_REQUIREMENT_: Reproduce the stretch of the astrocyte–neuron review text from "[3] Astrocyte: It" through "the cell body.", swapping "stellate cell" for "star-shaped cell".

-------- TEXT SECTION --------

□ The joint research team led by Professors Ji Won Um and Jaewon Ko in the Synapse Diversity and Specificity Control Research Group (Center Director: Jaewon Ko) in the Department of Brain Sciences at DGIST (President Kunwoo Lee) announced on the 11th (Tuesday) that they have published a review[1] on astrocyte-neuron interactions. This review contains differentiated information that is expected to provide critical insights for related research and development.
□ Professors Ji Won Um and Jaewon Ko introduced various factors mediating astrocyte-neuron interactions in this review, summarizing research findings and trends from the past five years suggesting the mechanisms of how these factors operate to regulate the properties of synapses and neural circuits[2] and setting future research directions.
□ Synapses are the basic units that generate neural circuits overseeing all functions of our brain, and synaptic adhesion proteins in particular are key factors that form the connection structure between neurons and determine their characteristics.
□ Various glial cells exist around the synapses formed between neurons, contributing to determining the characteristics of the synapses. Astrocytes[3] among these are close to neurons, helping form synapses, stabilizing newly formed synapses, and removing weak or inappropriate synapses. Moreover, they play various critical roles such as forming the blood–brain barrier, regulating the ion concentration of neurons, supporting neurons, removing waste products, and performing phagocytosis. Astrocytes, along with neurons, play a crucial role in determining the characteristics of specific synapses within neural circuits through various interactions.
□ This review introduced the membrane proteins and releasing factors of various astrocytes discovered through recent RNA sequencing and proteomics techniques. It also explained how these proteins contribute to astrocyte–neuron interactions. Most of all, it summarized the latest research findings on specific membrane proteins expressed in both astrocytes and neurons and introduced public debates about certain proteins, thereby providing the latest information to readers who are unfamiliar with the field.
□ Furthermore, the review also introduced various neuropsychiatric and neurodevelopmental disorders related to these factors, examining the possibility of elaborately regulating astrocyte–neuron interactions and using them to cure brain diseases in the future.
□ “This review is differentiated from others on the same topic in many aspects,” said Professor Jaewon Ko, Director of the Synapse Diversity and Specificity Control Research Group in the Department of Brain Sciences at DGIST. Moreover, Professor Ji Won Um in the Department of Brain Sciences added, “The research direction set by this review was proposed emergently based on unpublished findings of research currently conducted in our lab.”
□ Meanwhile, this research accomplishment involved Khai Hyunh Ngoc and Yeonghyeon Jeon, master's students in the Department of Brain Sciences at DGIST, as co-first authors, and it was published online on June 8 in Trends in Cell Biology, a prestigious international review journal in cell biology. The research was supported by the Ministry of Science and ICT’s Global Leader Research Project, Mid-Career Researcher Grant Project, and Bio & Medical Technology Development Project.
- Corresponding Author E-mail Address : [email protected]
[1] Review: It is a type of paper primarily found in academic journals where leading experts in a field are invited to summarize the latest research findings and achievements, outline recent trends, suggest future research directions, or identify challenges to be addressed.
[2] Neural circuit: It is an integrated concept that bridges molecular/cellular neuroscience and systems neuroscience, consisting of a group of neurons interconnected by synapses to transmit neural information within the nervous system.
[3] Astrocyte: It is a type of neuroglial cell, also known as a stellate cell due to its star-like shape formed by numerous dendritic processes radiating from the cell body.

-------- SUPPLIED MATERIAL --------

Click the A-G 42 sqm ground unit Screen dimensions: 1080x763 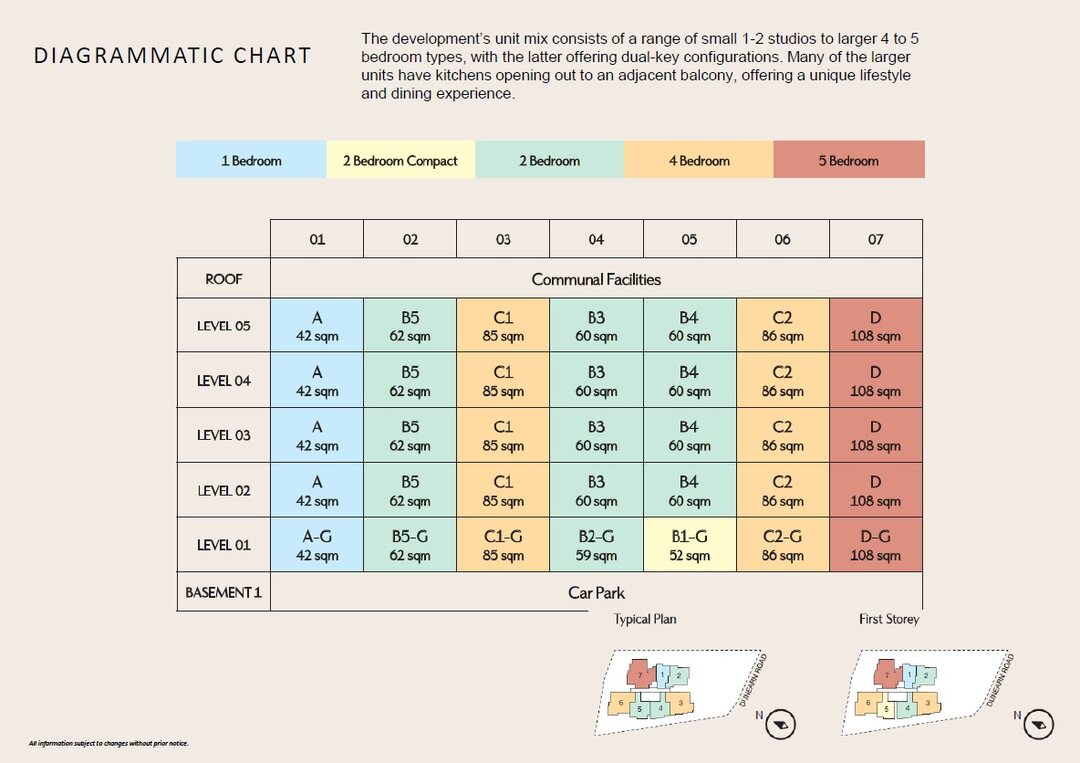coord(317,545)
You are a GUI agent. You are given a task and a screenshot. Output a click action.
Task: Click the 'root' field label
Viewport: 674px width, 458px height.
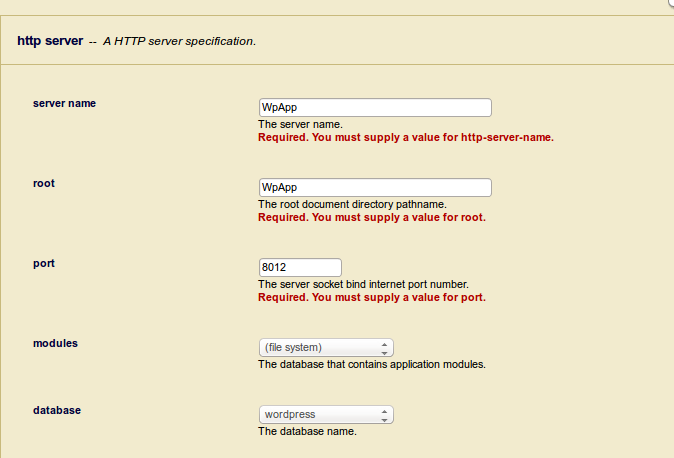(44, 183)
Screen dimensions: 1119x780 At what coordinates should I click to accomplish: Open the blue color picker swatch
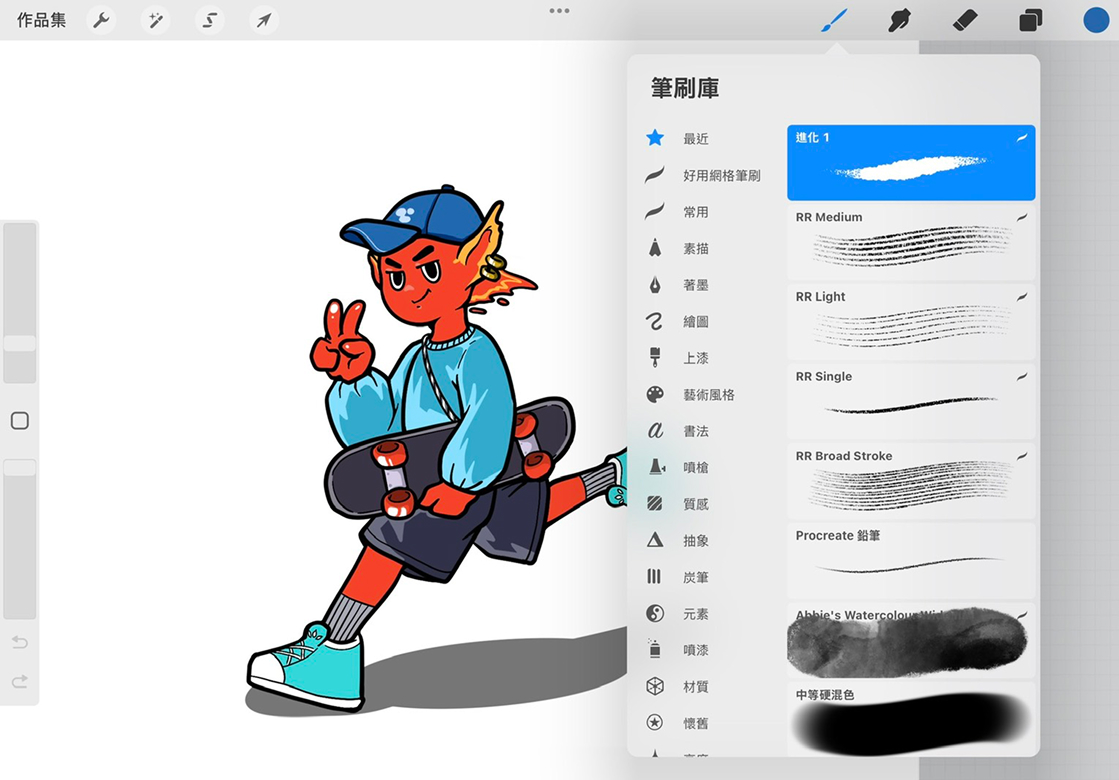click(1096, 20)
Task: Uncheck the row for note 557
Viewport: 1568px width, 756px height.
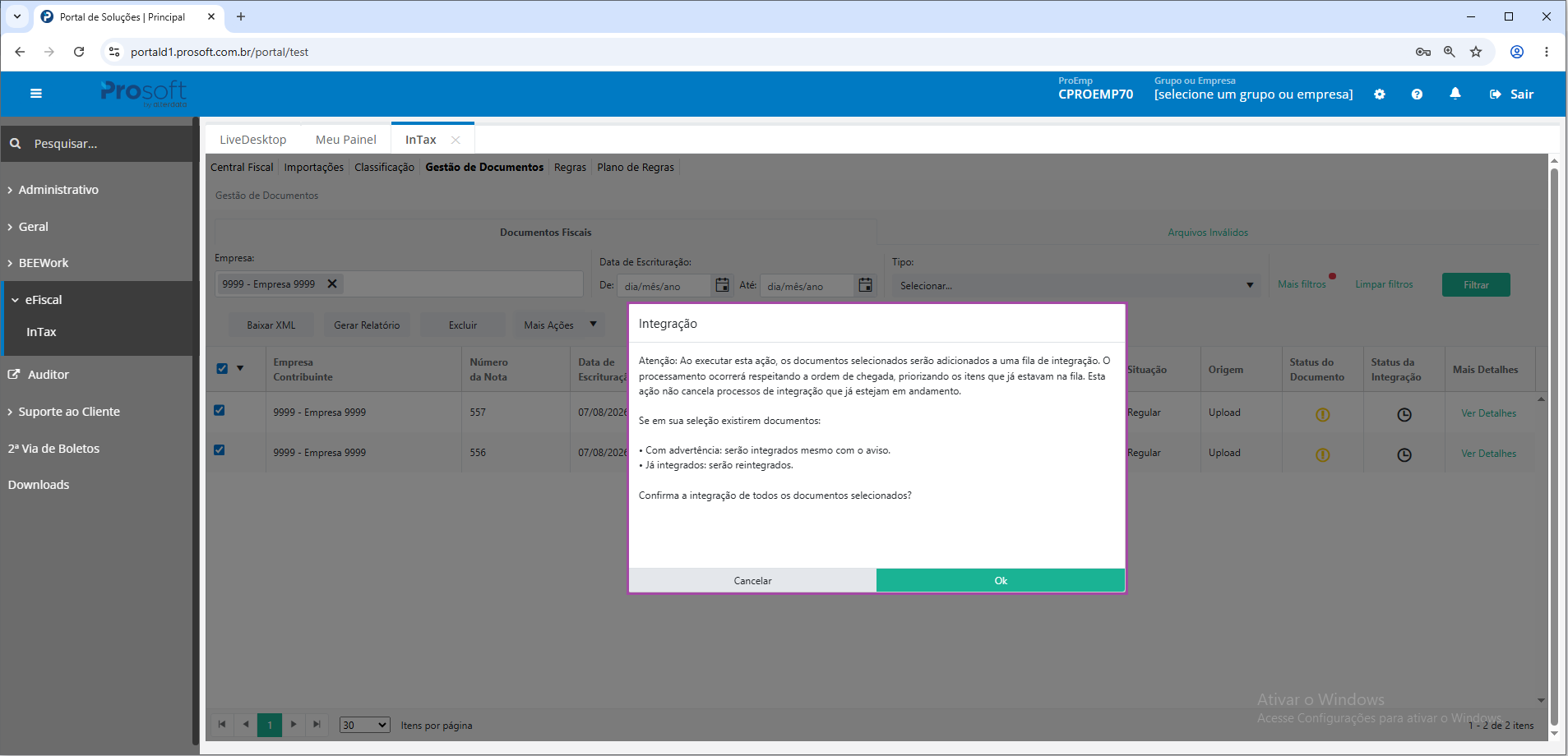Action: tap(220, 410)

--------

_EXERCISE RESULT_:
[3] Astrocyte: It is a type of neuroglial cell, also known as a star-shaped cell due to its star-like shape formed by numerous dendritic processes radiating from the cell body.